Growing In The Knowledge Of Jesus Christ (1:5-11)
1. In our previous lesson ("Precious Gifts From God"), we noticed that
   a certain "knowledge" is the source of wonderful blessings...
   a. Grace and peace is multiplied "in the knowledge of God and of 
      Jesus our Lord" - 2 Pe 1:2
   b. All things that pertain to life and godliness are given "through
      the knowledge of Him who called us by glory and virtue" - 2 Pe
2. Also noted was how Peter closes his epistle with this admonition:
   "But grow in the grace and knowledge of our Lord and Savior
       Jesus Christ." - 2 Pe 3:18
3. This raises several questions...
   a. What does it mean to "grow in the knowledge of our Lord and
      Savior Jesus Christ"?
   b. How can we be sure that we are growing in this "knowledge"?
   c. Why is Peter so concerned that we grow in this "knowledge"?
4. In 2 Pe 1:5-11, we find the answers to these questions, and in
   this lesson we shall examine this passage closely (READ)
[First, consider...]
      1. These "graces" are listed in 2 Pe 1:5-7
      2. Briefly defined...
         a. FAITH is "conviction, strong assurance"
         b. VIRTUE is "moral excellence, goodness"
         c. KNOWLEDGE is "correct insight"
         d. SELF-CONTROL is "self-discipline"
         e. PERSEVERANCE is "bearing up under trials"
         f. GODLINESS is "godly character out of devotion to God"
         g. BROTHERLY KINDNESS is "love toward brethren"
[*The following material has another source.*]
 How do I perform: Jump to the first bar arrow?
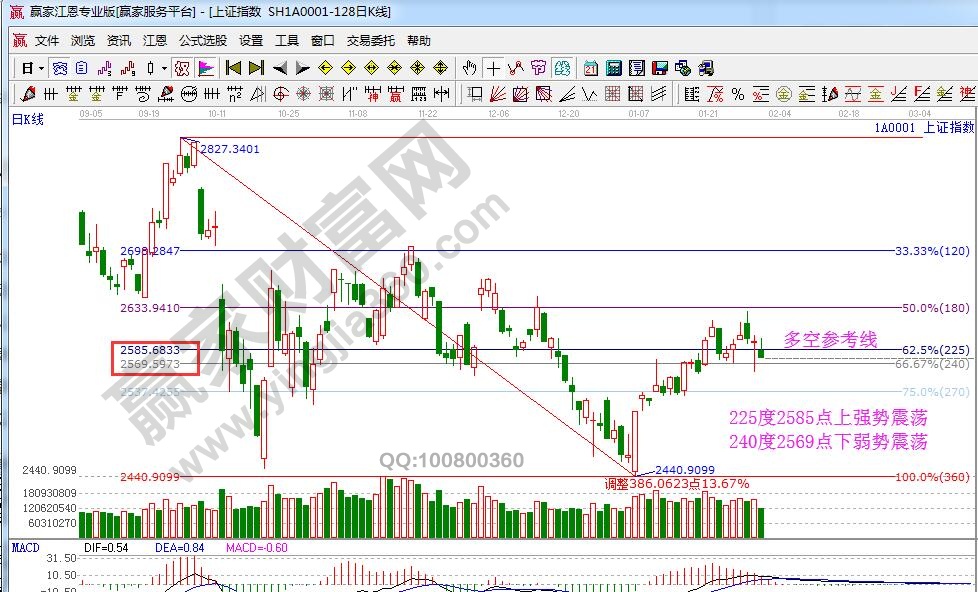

         h. LOVE is "active goodwill toward those in need"
      3. Notice carefully 2 Pe 1:8
         a. We must "abound" in these eight "graces"
         b. Only then can it be said that we are "growing in the 
            knowledge of Jesus Christ"
      4. Therefore it something more than simply increasing our 
         "intellectual" knowledge of Jesus Christ!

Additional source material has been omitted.